● What you need to do: Collect from the data below each line with "will".

● Record excerpts:
......

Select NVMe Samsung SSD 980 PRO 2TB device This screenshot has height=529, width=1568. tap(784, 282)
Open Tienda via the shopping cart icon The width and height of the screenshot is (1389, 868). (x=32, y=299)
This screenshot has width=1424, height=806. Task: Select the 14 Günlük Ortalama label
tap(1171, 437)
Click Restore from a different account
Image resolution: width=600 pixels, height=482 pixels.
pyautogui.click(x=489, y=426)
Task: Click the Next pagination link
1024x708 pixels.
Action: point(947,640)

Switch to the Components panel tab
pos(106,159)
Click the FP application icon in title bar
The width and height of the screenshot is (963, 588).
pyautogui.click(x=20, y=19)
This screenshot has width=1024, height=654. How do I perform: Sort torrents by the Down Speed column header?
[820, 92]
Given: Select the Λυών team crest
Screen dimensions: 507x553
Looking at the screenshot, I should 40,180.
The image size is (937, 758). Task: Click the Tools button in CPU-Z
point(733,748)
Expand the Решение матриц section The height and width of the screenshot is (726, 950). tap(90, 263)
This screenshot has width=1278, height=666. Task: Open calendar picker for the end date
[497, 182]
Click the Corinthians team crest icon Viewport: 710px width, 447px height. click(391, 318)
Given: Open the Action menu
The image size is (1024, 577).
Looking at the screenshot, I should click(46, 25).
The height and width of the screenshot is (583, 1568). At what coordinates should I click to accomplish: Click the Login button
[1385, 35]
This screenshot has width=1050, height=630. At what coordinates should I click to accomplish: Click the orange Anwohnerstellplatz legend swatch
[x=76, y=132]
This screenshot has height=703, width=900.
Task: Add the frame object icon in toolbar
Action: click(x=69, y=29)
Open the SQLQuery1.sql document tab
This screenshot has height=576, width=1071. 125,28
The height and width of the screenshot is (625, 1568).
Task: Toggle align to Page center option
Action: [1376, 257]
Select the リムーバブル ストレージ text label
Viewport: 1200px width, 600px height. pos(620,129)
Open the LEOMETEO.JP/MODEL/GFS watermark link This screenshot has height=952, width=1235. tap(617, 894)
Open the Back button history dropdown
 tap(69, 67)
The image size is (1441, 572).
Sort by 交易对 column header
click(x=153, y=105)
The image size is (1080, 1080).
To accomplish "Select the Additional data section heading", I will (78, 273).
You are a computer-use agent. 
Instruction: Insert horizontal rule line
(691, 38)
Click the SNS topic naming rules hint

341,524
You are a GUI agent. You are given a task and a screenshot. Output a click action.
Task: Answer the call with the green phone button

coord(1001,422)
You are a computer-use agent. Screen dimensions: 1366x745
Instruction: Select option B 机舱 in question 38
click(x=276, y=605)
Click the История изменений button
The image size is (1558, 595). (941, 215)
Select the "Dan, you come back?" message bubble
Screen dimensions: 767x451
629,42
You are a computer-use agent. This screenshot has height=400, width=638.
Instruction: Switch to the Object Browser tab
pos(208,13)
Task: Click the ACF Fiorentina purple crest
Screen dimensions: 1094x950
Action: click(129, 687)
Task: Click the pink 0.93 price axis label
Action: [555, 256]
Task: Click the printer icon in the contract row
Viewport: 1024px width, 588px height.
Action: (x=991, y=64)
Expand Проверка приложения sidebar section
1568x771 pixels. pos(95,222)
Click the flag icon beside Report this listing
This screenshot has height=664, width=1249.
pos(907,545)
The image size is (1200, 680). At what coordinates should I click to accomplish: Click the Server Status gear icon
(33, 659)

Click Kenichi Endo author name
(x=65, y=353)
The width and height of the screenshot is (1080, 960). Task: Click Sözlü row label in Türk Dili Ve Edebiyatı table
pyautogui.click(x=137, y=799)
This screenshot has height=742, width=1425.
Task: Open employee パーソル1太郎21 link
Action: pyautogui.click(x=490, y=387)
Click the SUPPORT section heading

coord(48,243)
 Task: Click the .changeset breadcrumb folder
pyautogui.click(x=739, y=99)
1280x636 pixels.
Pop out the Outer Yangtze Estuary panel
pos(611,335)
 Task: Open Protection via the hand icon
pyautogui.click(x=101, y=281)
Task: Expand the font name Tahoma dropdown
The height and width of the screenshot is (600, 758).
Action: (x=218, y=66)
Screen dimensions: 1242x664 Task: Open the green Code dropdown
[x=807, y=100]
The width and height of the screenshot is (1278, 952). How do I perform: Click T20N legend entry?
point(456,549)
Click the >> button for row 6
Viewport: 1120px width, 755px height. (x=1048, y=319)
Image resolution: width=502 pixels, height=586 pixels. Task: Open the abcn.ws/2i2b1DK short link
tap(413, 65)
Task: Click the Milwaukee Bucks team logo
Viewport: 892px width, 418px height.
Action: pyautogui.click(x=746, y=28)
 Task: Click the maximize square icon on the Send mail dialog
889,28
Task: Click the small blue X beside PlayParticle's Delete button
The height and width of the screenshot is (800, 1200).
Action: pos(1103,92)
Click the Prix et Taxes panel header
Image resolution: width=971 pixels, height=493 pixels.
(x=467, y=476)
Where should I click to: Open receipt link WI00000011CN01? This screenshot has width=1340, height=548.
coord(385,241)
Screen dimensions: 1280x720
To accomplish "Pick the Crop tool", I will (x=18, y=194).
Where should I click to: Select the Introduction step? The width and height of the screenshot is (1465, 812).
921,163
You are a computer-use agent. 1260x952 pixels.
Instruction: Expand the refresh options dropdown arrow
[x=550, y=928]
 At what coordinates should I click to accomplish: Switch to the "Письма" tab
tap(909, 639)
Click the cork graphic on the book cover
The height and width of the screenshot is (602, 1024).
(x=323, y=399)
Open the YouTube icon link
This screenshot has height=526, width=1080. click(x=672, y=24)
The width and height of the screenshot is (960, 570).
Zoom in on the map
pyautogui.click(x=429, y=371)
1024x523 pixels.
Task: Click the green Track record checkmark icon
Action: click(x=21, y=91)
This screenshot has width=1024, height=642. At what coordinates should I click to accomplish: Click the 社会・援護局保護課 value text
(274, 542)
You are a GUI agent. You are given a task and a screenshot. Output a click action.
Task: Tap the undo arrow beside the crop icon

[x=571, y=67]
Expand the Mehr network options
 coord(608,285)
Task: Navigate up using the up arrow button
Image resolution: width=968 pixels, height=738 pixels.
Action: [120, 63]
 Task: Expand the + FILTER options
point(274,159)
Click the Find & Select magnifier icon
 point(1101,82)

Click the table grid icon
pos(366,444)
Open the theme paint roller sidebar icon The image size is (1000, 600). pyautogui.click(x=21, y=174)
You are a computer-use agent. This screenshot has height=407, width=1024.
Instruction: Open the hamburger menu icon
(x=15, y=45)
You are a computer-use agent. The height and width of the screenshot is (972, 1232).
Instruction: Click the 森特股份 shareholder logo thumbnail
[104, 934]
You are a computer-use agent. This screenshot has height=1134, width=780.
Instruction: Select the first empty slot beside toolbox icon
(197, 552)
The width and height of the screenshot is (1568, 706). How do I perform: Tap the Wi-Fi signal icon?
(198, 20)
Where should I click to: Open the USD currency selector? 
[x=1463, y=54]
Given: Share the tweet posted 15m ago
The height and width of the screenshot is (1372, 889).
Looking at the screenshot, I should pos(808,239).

......

● Exercise output:
To accomplish "Select the Additional data section heading", I will (78, 273).
To accomplish "Pick the Crop tool", I will (x=18, y=194).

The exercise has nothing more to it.